Zero of a function
Find zeros of a function by setting f(x) = 0 and solving for x. Zeros are x-intercepts of the graph and solutions to the equation in Grade 9 algebra.
Key Concepts
Property A zero of a function is an $x$ value for a function where $f(x) = 0$. It is the point where the graph of the function meets or intersects the $x$ axis. It's another name for an $x$ intercept.
Explanation Zeros are just a cool name for the $x$ intercepts! They're the spots where your parabola either touches or crosses the horizontal x axis. Finding them means you're solving the puzzle of where the function's output hits zero. A parabola can have two zeros, one zero, or even none if it's too shy to meet the x axis!
Examples The graph of $y = x^2 + x 6$ crosses the x axis at $x = 3$ and $x = 2$. The zeros are $ 3$ and $2$. The graph of $y = x^2 8x + 16$ touches the x axis at a single point, $x = 4$. The only zero is $4$. The graph of $y = x^2 5$ floats entirely below the x axis and never crosses it.

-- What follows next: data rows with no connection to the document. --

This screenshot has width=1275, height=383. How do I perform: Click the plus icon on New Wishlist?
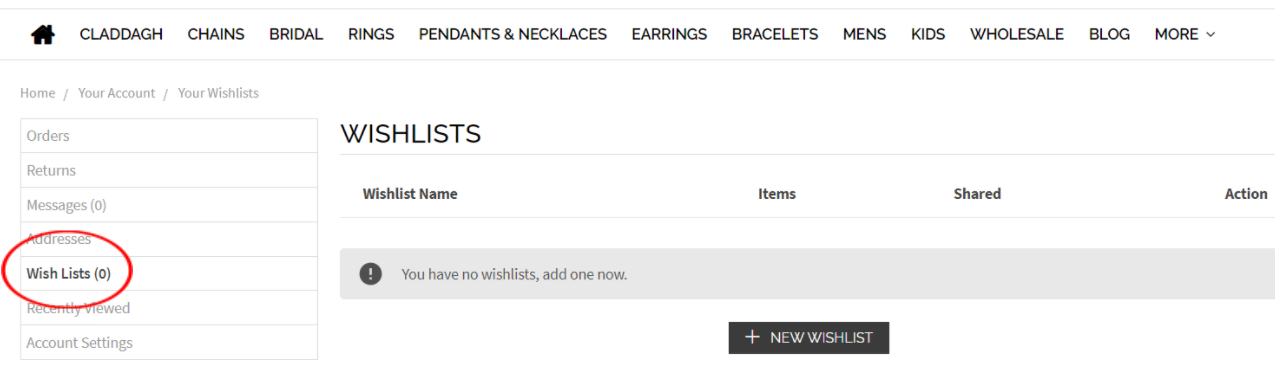click(x=753, y=337)
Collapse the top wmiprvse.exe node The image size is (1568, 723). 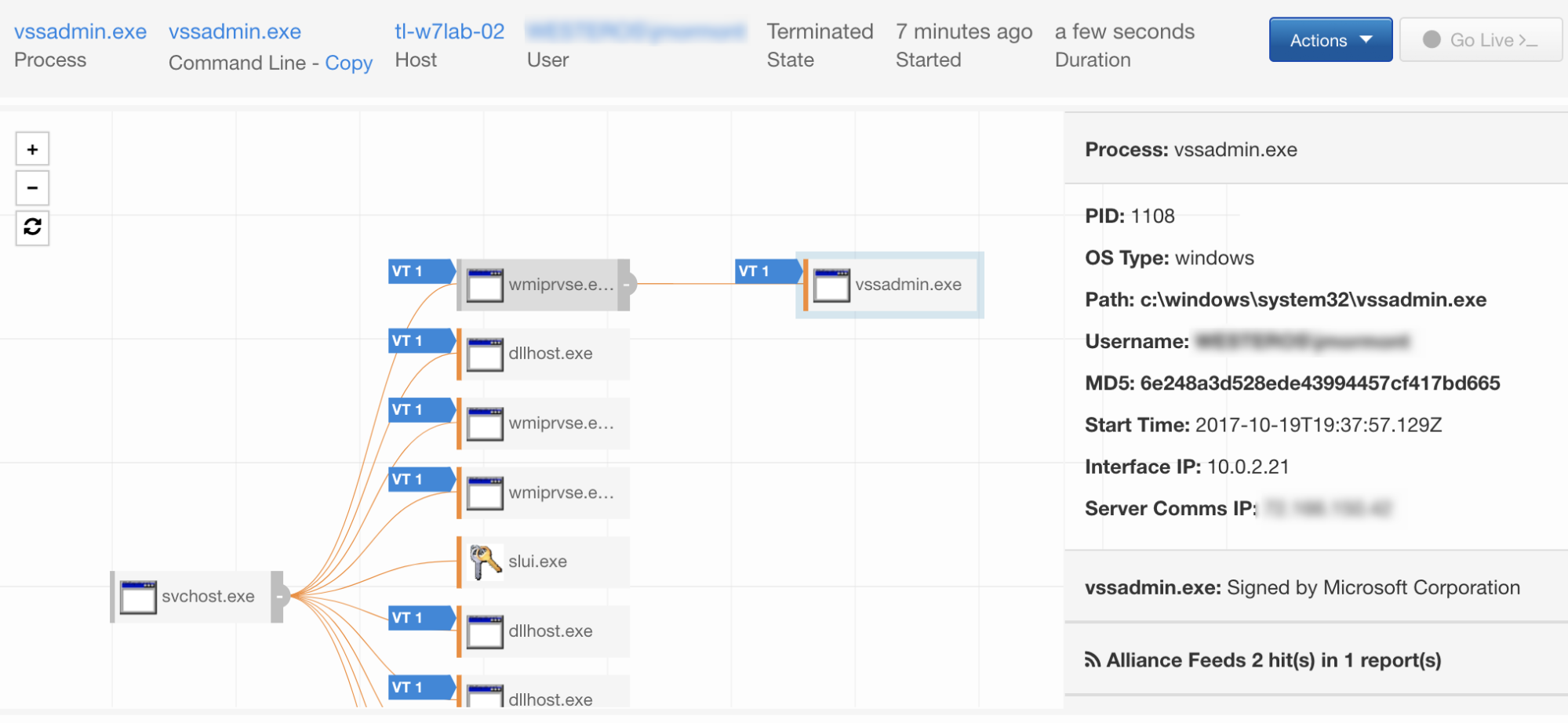pos(626,285)
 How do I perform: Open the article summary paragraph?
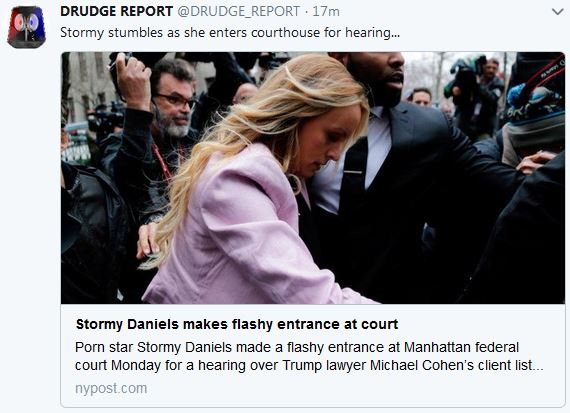[309, 356]
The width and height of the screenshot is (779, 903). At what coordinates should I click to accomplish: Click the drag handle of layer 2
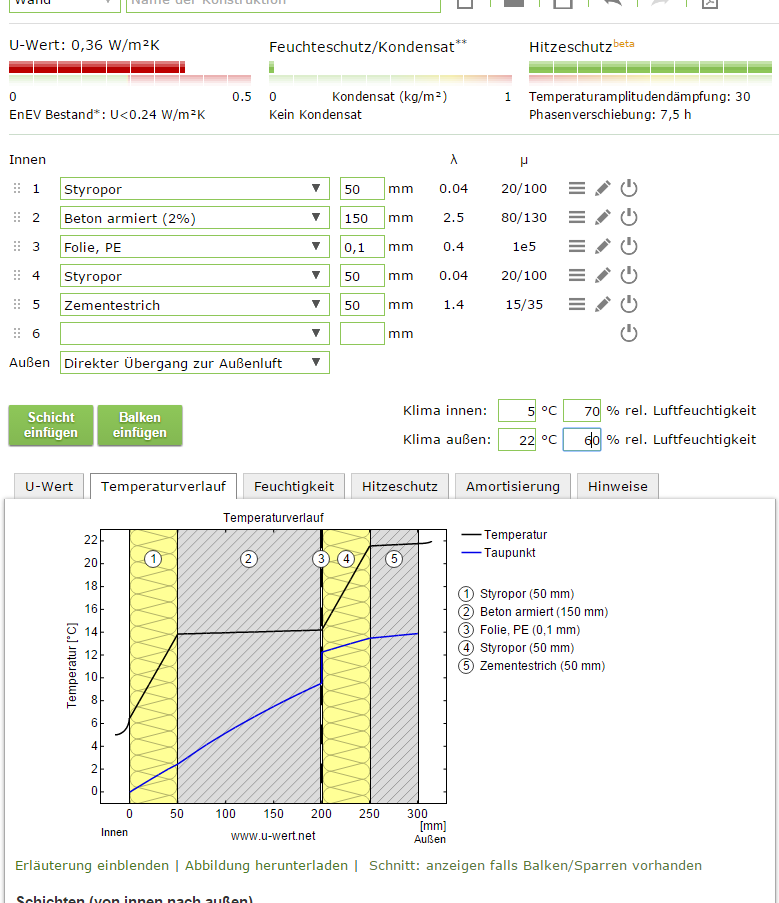coord(16,218)
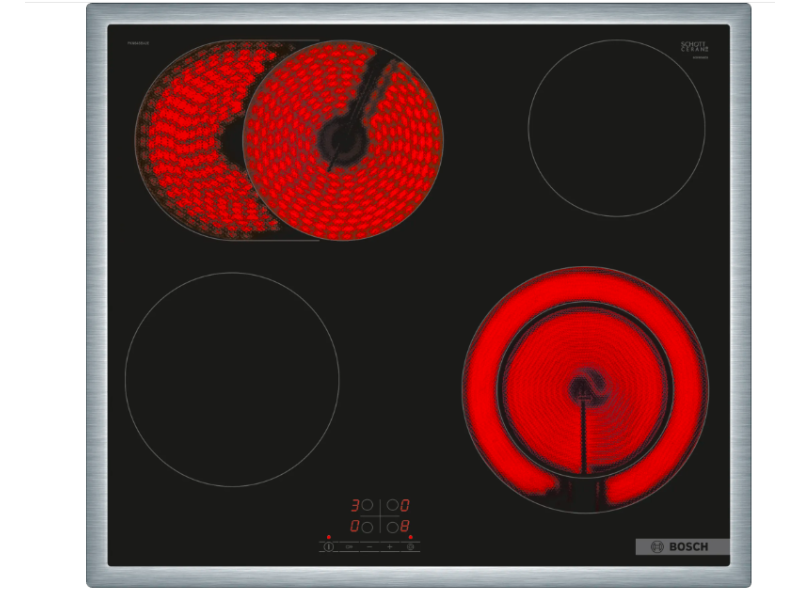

This function has no real zeros.
Common Questions
What is Zero of a function in Grade 9 algebra?
It is a core concept in Grade 9 algebra that builds problem-solving skills and prepares students for advanced math coursework.
How do you apply zero of a function to solve problems?
Identify the relevant formula or property, substitute known values carefully, apply each step in order, and verify the result makes sense.
What common errors occur with zero of a function?
Misapplying the rule to wrong scenarios, sign mistakes, and forgetting to check answers in the original problem.